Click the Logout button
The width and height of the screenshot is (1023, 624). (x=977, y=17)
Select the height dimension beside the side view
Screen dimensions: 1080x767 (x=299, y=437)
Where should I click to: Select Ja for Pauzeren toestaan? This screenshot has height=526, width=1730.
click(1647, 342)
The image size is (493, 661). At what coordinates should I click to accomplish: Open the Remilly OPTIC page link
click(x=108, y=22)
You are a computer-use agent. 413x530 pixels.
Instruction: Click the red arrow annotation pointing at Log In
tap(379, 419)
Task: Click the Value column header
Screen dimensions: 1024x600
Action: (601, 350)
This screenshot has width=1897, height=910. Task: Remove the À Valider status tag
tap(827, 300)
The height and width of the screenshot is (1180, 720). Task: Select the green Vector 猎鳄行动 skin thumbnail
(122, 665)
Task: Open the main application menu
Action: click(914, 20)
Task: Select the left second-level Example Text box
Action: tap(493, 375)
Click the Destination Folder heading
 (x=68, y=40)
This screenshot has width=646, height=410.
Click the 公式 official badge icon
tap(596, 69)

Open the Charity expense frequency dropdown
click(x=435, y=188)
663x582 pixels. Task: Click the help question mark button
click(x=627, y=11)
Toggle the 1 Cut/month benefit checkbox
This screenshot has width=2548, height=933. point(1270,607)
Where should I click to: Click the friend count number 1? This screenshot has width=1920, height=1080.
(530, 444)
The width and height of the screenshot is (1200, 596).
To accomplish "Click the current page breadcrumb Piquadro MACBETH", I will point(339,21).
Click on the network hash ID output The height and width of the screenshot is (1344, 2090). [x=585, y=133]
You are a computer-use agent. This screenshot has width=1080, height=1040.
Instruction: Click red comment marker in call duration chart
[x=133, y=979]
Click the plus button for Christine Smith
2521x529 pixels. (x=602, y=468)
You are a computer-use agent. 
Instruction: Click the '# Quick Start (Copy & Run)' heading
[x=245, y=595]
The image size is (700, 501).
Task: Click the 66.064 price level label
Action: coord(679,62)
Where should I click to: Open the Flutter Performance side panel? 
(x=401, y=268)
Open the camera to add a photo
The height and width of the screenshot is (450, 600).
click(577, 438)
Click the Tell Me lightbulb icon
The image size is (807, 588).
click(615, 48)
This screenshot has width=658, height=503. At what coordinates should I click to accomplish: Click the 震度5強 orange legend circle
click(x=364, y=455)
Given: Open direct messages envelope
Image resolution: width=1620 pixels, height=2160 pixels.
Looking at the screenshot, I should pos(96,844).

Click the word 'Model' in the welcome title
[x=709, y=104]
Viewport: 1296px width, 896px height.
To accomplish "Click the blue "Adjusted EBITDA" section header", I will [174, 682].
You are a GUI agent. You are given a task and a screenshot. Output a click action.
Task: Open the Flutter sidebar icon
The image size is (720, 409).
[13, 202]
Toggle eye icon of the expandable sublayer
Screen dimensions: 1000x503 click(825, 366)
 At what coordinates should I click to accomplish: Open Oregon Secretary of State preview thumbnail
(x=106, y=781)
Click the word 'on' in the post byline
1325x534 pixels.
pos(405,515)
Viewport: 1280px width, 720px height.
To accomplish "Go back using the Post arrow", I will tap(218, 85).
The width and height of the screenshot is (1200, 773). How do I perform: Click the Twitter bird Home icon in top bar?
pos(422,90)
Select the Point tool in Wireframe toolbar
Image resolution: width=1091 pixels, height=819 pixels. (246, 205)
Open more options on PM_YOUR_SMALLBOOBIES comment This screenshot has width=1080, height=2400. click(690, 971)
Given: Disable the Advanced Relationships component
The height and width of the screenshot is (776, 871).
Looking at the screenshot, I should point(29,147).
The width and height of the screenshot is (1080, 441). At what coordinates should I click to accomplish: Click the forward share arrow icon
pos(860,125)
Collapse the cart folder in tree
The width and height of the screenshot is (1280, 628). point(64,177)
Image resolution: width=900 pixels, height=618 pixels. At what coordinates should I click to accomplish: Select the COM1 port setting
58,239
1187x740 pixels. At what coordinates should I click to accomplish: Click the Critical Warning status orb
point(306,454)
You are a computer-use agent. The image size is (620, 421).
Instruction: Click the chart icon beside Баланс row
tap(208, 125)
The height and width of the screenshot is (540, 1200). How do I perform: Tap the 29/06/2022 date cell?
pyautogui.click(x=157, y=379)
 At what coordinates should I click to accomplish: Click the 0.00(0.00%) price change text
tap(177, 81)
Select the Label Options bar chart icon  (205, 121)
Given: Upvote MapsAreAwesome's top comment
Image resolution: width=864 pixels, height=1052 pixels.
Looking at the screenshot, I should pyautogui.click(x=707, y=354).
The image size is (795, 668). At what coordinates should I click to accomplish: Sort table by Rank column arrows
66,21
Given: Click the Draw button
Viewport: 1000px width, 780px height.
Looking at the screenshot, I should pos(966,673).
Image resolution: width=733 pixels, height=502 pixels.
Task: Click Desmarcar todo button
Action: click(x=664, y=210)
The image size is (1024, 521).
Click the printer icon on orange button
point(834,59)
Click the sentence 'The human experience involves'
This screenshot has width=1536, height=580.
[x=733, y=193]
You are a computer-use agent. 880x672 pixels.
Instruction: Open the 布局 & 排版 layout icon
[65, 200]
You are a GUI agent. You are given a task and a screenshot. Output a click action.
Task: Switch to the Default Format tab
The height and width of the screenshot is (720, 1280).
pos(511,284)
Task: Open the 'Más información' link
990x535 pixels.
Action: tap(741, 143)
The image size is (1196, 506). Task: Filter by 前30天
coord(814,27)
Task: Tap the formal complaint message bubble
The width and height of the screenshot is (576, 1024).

*What the exercise asks*
Every entry needs to be copied exactly as it was written.

*Result of the task*
Click the Logout button
The width and height of the screenshot is (1023, 624). (x=977, y=17)
Select the height dimension beside the side view
Screen dimensions: 1080x767 (x=299, y=437)
Where should I click to: Select Ja for Pauzeren toestaan? This screenshot has height=526, width=1730.
click(1647, 342)
The image size is (493, 661). At what coordinates should I click to accomplish: Open the Remilly OPTIC page link
click(x=108, y=22)
You are a computer-use agent. 413x530 pixels.
Instruction: Click the red arrow annotation pointing at Log In
tap(379, 419)
Task: Click the Value column header
Screen dimensions: 1024x600
Action: (601, 350)
This screenshot has width=1897, height=910. Task: Remove the À Valider status tag
tap(827, 300)
The height and width of the screenshot is (1180, 720). Task: Select the green Vector 猎鳄行动 skin thumbnail
(122, 665)
Task: Open the main application menu
Action: click(914, 20)
Task: Select the left second-level Example Text box
Action: tap(493, 375)
Click the Destination Folder heading
 (x=68, y=40)
This screenshot has width=646, height=410.
Click the 公式 official badge icon
tap(596, 69)

Open the Charity expense frequency dropdown
click(x=435, y=188)
663x582 pixels. Task: Click the help question mark button
click(x=627, y=11)
Toggle the 1 Cut/month benefit checkbox
This screenshot has width=2548, height=933. point(1270,607)
Where should I click to: Click the friend count number 1? This screenshot has width=1920, height=1080.
(530, 444)
The width and height of the screenshot is (1200, 596).
To accomplish "Click the current page breadcrumb Piquadro MACBETH", I will point(339,21).
Click on the network hash ID output The height and width of the screenshot is (1344, 2090). [x=585, y=133]
You are a computer-use agent. This screenshot has width=1080, height=1040.
Instruction: Click red comment marker in call duration chart
[x=133, y=979]
Click the plus button for Christine Smith
2521x529 pixels. (x=602, y=468)
You are a computer-use agent. 
Instruction: Click the '# Quick Start (Copy & Run)' heading
[x=245, y=595]
The image size is (700, 501).
Task: Click the 66.064 price level label
Action: coord(679,62)
Where should I click to: Open the Flutter Performance side panel? 
(x=401, y=268)
Open the camera to add a photo
The height and width of the screenshot is (450, 600).
click(577, 438)
Click the Tell Me lightbulb icon
The image size is (807, 588).
click(615, 48)
This screenshot has width=658, height=503. At what coordinates should I click to accomplish: Click the 震度5強 orange legend circle
click(x=364, y=455)
Given: Open direct messages envelope
Image resolution: width=1620 pixels, height=2160 pixels.
Looking at the screenshot, I should pos(96,844).

Click the word 'Model' in the welcome title
[x=709, y=104]
Viewport: 1296px width, 896px height.
To accomplish "Click the blue "Adjusted EBITDA" section header", I will [174, 682].
You are a GUI agent. You are given a task and a screenshot. Output a click action.
Task: Open the Flutter sidebar icon
The image size is (720, 409).
[13, 202]
Toggle eye icon of the expandable sublayer
Screen dimensions: 1000x503 click(825, 366)
 At what coordinates should I click to accomplish: Open Oregon Secretary of State preview thumbnail
(x=106, y=781)
Click the word 'on' in the post byline
1325x534 pixels.
pos(405,515)
Viewport: 1280px width, 720px height.
To accomplish "Go back using the Post arrow", I will tap(218, 85).
The width and height of the screenshot is (1200, 773). How do I perform: Click the Twitter bird Home icon in top bar?
pos(422,90)
Select the Point tool in Wireframe toolbar
Image resolution: width=1091 pixels, height=819 pixels. (246, 205)
Open more options on PM_YOUR_SMALLBOOBIES comment This screenshot has width=1080, height=2400. click(690, 971)
Given: Disable the Advanced Relationships component
The height and width of the screenshot is (776, 871).
Looking at the screenshot, I should point(29,147).
The width and height of the screenshot is (1080, 441). At what coordinates should I click to accomplish: Click the forward share arrow icon
pos(860,125)
Collapse the cart folder in tree
The width and height of the screenshot is (1280, 628). point(64,177)
Image resolution: width=900 pixels, height=618 pixels. At what coordinates should I click to accomplish: Select the COM1 port setting
58,239
1187x740 pixels. At what coordinates should I click to accomplish: Click the Critical Warning status orb
point(306,454)
You are a computer-use agent. The image size is (620, 421).
Instruction: Click the chart icon beside Баланс row
tap(208, 125)
The height and width of the screenshot is (540, 1200). How do I perform: Tap the 29/06/2022 date cell?
pyautogui.click(x=157, y=379)
 At what coordinates should I click to accomplish: Click the 0.00(0.00%) price change text
tap(177, 81)
Select the Label Options bar chart icon  (205, 121)
Given: Upvote MapsAreAwesome's top comment
Image resolution: width=864 pixels, height=1052 pixels.
Looking at the screenshot, I should pyautogui.click(x=707, y=354).
The image size is (795, 668). At what coordinates should I click to accomplish: Sort table by Rank column arrows
66,21
Given: Click the Draw button
Viewport: 1000px width, 780px height.
Looking at the screenshot, I should pos(966,673).
Image resolution: width=733 pixels, height=502 pixels.
Task: Click Desmarcar todo button
Action: click(x=664, y=210)
The image size is (1024, 521).
Click the printer icon on orange button
point(834,59)
Click the sentence 'The human experience involves'
This screenshot has width=1536, height=580.
[x=733, y=193]
You are a computer-use agent. 880x672 pixels.
Instruction: Open the 布局 & 排版 layout icon
[65, 200]
You are a GUI agent. You are given a task and a screenshot. Output a click action.
Task: Switch to the Default Format tab
The height and width of the screenshot is (720, 1280).
pos(511,284)
Task: Open the 'Más información' link
990x535 pixels.
Action: tap(741, 143)
The image size is (1196, 506). Task: Filter by 前30天
coord(814,27)
Task: Tap the formal complaint message bubble
The width and height of the screenshot is (576, 1024).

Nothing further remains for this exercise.